# [WHAT THE EXERCISE ASKS]
Would you set down every entry again, exactly as written?

****************************************

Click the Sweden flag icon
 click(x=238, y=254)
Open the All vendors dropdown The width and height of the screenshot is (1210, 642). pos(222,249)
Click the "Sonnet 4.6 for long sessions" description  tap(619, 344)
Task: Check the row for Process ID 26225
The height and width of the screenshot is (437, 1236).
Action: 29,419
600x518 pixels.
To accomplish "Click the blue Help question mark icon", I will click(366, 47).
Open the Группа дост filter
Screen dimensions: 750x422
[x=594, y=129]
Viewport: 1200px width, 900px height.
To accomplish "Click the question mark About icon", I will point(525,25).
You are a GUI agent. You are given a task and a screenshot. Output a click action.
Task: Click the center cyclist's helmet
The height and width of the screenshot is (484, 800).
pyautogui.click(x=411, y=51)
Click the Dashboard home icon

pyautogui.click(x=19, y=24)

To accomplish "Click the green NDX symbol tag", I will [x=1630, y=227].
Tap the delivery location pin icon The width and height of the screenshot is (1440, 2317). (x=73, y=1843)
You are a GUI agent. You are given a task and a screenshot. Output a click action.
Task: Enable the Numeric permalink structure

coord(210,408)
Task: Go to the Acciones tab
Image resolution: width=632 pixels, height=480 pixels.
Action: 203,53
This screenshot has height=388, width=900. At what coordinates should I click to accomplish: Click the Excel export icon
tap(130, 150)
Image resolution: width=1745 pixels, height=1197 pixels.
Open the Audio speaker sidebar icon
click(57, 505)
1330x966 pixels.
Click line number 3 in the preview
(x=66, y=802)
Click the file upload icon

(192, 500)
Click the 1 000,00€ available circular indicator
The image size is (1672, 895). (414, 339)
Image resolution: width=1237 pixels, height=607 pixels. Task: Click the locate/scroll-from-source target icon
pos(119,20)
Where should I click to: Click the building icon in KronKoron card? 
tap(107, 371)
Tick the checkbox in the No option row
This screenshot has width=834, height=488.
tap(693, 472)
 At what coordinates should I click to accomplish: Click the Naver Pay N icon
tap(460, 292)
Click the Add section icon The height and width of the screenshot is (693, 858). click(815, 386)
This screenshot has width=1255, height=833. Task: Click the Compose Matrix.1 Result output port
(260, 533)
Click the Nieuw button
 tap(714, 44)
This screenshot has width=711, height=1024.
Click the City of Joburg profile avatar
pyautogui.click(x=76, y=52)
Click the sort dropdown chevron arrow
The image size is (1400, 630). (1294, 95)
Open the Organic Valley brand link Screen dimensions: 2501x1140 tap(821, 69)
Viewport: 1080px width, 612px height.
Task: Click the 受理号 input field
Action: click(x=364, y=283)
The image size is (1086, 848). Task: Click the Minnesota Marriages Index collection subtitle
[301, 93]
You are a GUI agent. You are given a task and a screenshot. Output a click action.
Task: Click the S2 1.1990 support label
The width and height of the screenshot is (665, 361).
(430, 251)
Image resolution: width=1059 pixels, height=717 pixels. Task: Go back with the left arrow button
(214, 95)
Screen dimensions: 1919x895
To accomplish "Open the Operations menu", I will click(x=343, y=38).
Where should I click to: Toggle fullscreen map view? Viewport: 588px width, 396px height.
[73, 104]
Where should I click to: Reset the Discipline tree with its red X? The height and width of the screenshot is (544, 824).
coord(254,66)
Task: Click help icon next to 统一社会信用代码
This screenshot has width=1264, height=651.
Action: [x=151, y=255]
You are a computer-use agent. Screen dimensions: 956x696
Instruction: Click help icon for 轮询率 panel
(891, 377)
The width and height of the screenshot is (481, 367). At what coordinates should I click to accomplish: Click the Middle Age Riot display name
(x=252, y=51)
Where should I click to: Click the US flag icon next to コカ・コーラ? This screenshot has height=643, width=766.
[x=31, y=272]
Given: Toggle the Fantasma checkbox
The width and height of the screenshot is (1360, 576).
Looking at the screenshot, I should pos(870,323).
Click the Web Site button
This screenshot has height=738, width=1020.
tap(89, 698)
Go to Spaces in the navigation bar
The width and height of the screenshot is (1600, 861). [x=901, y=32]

****************************************

# [ANSWER TO THE PROBLEM]
Click the Sweden flag icon
 click(x=238, y=254)
Open the All vendors dropdown The width and height of the screenshot is (1210, 642). pos(222,249)
Click the "Sonnet 4.6 for long sessions" description  tap(619, 344)
Task: Check the row for Process ID 26225
The height and width of the screenshot is (437, 1236).
Action: 29,419
600x518 pixels.
To accomplish "Click the blue Help question mark icon", I will click(366, 47).
Open the Группа дост filter
Screen dimensions: 750x422
[x=594, y=129]
Viewport: 1200px width, 900px height.
To accomplish "Click the question mark About icon", I will point(525,25).
You are a GUI agent. You are given a task and a screenshot. Output a click action.
Task: Click the center cyclist's helmet
The height and width of the screenshot is (484, 800).
pyautogui.click(x=411, y=51)
Click the Dashboard home icon

pyautogui.click(x=19, y=24)

To accomplish "Click the green NDX symbol tag", I will [x=1630, y=227].
Tap the delivery location pin icon The width and height of the screenshot is (1440, 2317). (x=73, y=1843)
You are a GUI agent. You are given a task and a screenshot. Output a click action.
Task: Enable the Numeric permalink structure

coord(210,408)
Task: Go to the Acciones tab
Image resolution: width=632 pixels, height=480 pixels.
Action: 203,53
This screenshot has height=388, width=900. At what coordinates should I click to accomplish: Click the Excel export icon
tap(130, 150)
Image resolution: width=1745 pixels, height=1197 pixels.
Open the Audio speaker sidebar icon
click(57, 505)
1330x966 pixels.
Click line number 3 in the preview
(x=66, y=802)
Click the file upload icon

(192, 500)
Click the 1 000,00€ available circular indicator
The image size is (1672, 895). (414, 339)
Image resolution: width=1237 pixels, height=607 pixels. Task: Click the locate/scroll-from-source target icon
pos(119,20)
Where should I click to: Click the building icon in KronKoron card? 
tap(107, 371)
Tick the checkbox in the No option row
This screenshot has width=834, height=488.
tap(693, 472)
 At what coordinates should I click to accomplish: Click the Naver Pay N icon
tap(460, 292)
Click the Add section icon The height and width of the screenshot is (693, 858). click(815, 386)
This screenshot has width=1255, height=833. Task: Click the Compose Matrix.1 Result output port
(260, 533)
Click the Nieuw button
 tap(714, 44)
This screenshot has width=711, height=1024.
Click the City of Joburg profile avatar
pyautogui.click(x=76, y=52)
Click the sort dropdown chevron arrow
The image size is (1400, 630). (1294, 95)
Open the Organic Valley brand link Screen dimensions: 2501x1140 tap(821, 69)
Viewport: 1080px width, 612px height.
Task: Click the 受理号 input field
Action: click(x=364, y=283)
The image size is (1086, 848). Task: Click the Minnesota Marriages Index collection subtitle
[301, 93]
You are a GUI agent. You are given a task and a screenshot. Output a click action.
Task: Click the S2 1.1990 support label
The width and height of the screenshot is (665, 361).
(430, 251)
Image resolution: width=1059 pixels, height=717 pixels. Task: Go back with the left arrow button
(214, 95)
Screen dimensions: 1919x895
To accomplish "Open the Operations menu", I will click(x=343, y=38).
Where should I click to: Toggle fullscreen map view? Viewport: 588px width, 396px height.
[73, 104]
Where should I click to: Reset the Discipline tree with its red X? The height and width of the screenshot is (544, 824).
coord(254,66)
Task: Click help icon next to 统一社会信用代码
This screenshot has width=1264, height=651.
Action: [x=151, y=255]
You are a computer-use agent. Screen dimensions: 956x696
Instruction: Click help icon for 轮询率 panel
(891, 377)
The width and height of the screenshot is (481, 367). At what coordinates should I click to accomplish: Click the Middle Age Riot display name
(x=252, y=51)
Where should I click to: Click the US flag icon next to コカ・コーラ? This screenshot has height=643, width=766.
[x=31, y=272]
Given: Toggle the Fantasma checkbox
The width and height of the screenshot is (1360, 576).
Looking at the screenshot, I should pos(870,323).
Click the Web Site button
This screenshot has height=738, width=1020.
tap(89, 698)
Go to Spaces in the navigation bar
The width and height of the screenshot is (1600, 861). [x=901, y=32]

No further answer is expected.